→ Screenshot grounding data:
=== Begin Enclosure ===

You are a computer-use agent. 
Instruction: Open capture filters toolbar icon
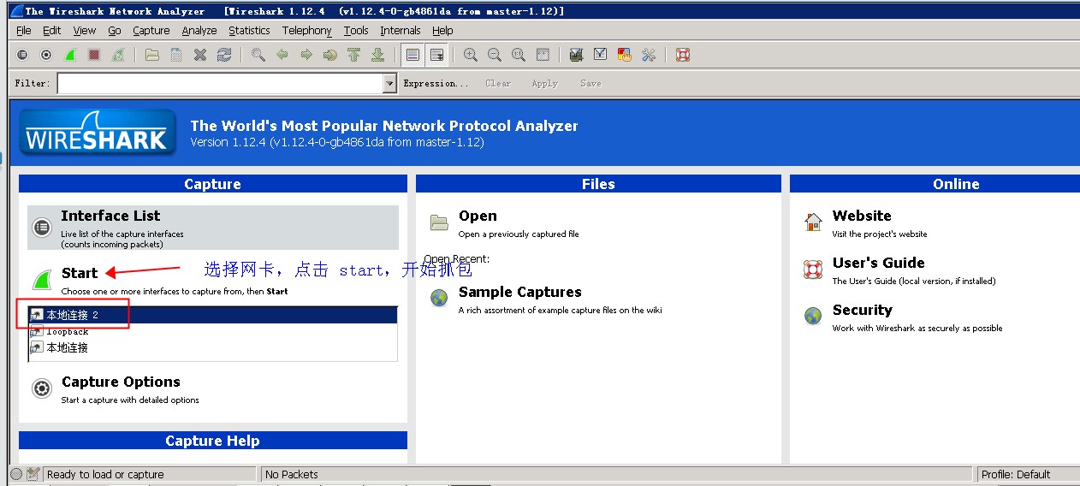point(576,55)
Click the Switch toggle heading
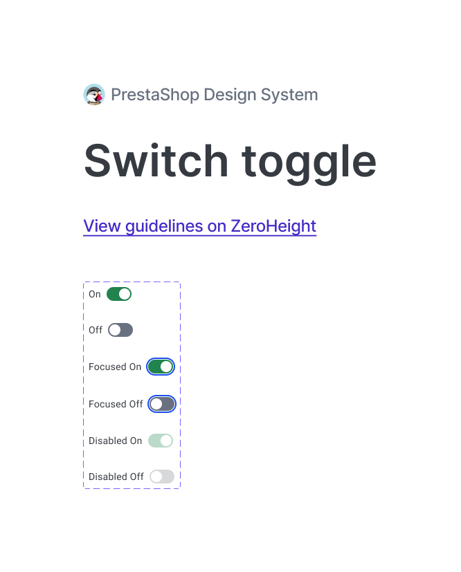The image size is (461, 572). click(230, 160)
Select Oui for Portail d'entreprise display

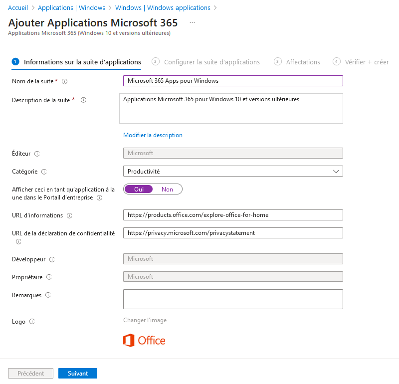(139, 190)
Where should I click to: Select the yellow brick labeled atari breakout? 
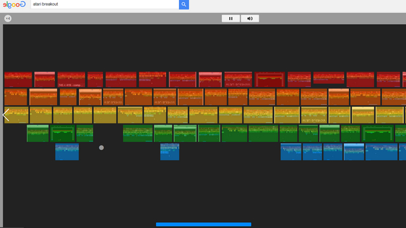314,115
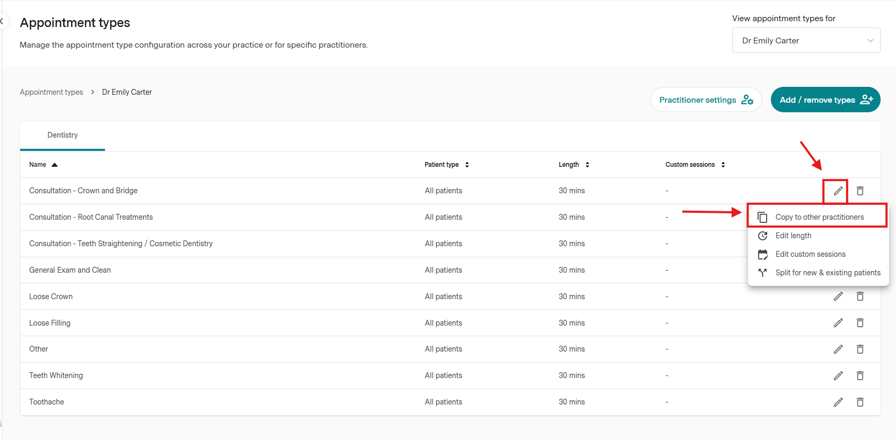Delete the Teeth Whitening appointment type
The width and height of the screenshot is (896, 440).
click(x=860, y=375)
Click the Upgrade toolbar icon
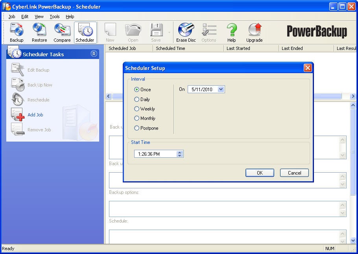358x254 pixels. click(255, 32)
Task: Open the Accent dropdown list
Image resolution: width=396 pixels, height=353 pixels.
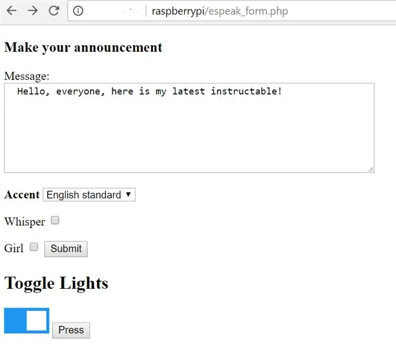Action: pos(89,195)
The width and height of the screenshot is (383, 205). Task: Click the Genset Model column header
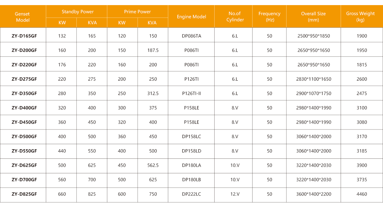pos(22,17)
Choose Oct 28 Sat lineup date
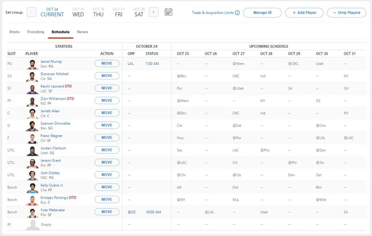372x236 pixels. 139,12
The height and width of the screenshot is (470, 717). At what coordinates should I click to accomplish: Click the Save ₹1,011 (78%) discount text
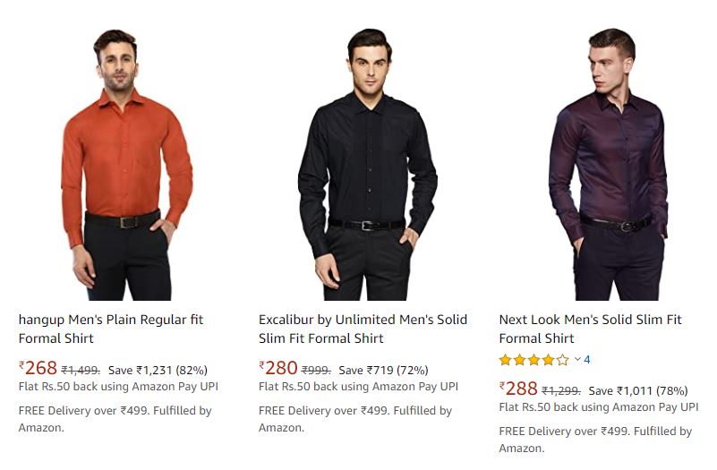pos(637,390)
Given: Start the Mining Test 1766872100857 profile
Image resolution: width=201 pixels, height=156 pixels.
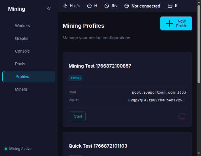Looking at the screenshot, I should coord(77,116).
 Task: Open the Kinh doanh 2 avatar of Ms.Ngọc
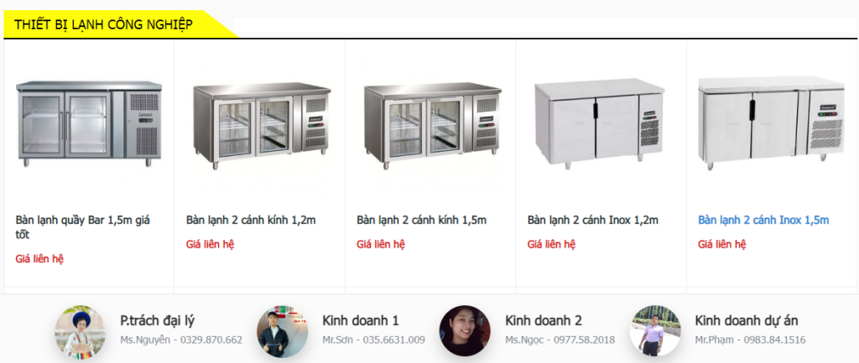(x=465, y=331)
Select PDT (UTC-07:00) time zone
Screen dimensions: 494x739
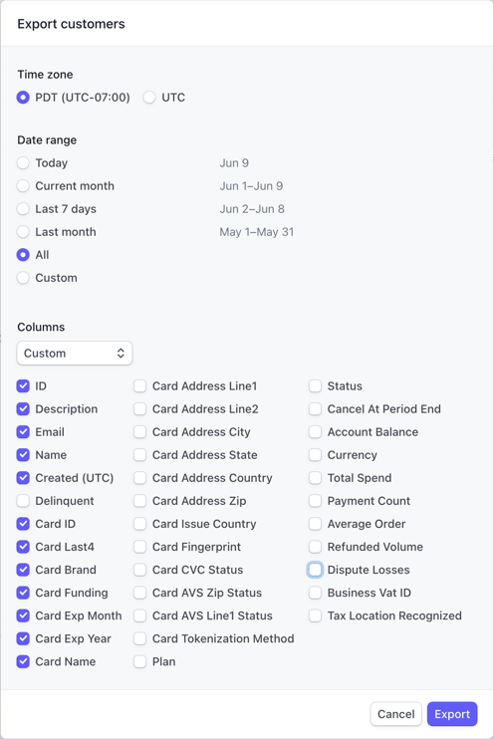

=== End Enclosure ===

Write each entry again exactly, minus any images.

→ Reply:
You are a computer-use agent. 
Instruction: Open capture filters toolbar icon
point(576,55)
Click the Switch toggle heading
The image size is (461, 572). click(230, 160)
Select Oui for Portail d'entreprise display

(139, 190)
Where should I click to: Select the yellow brick labeled atari breakout? 
314,115
Delete the Teeth Whitening appointment type
The width and height of the screenshot is (896, 440).
click(x=860, y=375)
Click the Upgrade toolbar icon
358x254 pixels. click(255, 32)
Task: Open the Accent dropdown list
Image resolution: width=396 pixels, height=353 pixels.
Action: pos(89,195)
The width and height of the screenshot is (383, 205). Task: Click the Genset Model column header
pos(22,17)
Choose Oct 28 Sat lineup date
372x236 pixels. 139,12
The height and width of the screenshot is (470, 717). At what coordinates should I click to accomplish: Click the Save ₹1,011 (78%) discount text
pos(637,390)
Given: Start the Mining Test 1766872100857 profile
Image resolution: width=201 pixels, height=156 pixels.
Looking at the screenshot, I should coord(77,116).
 Task: Open the Kinh doanh 2 avatar of Ms.Ngọc
(x=465, y=331)
Select PDT (UTC-07:00) time zone
Screen dimensions: 494x739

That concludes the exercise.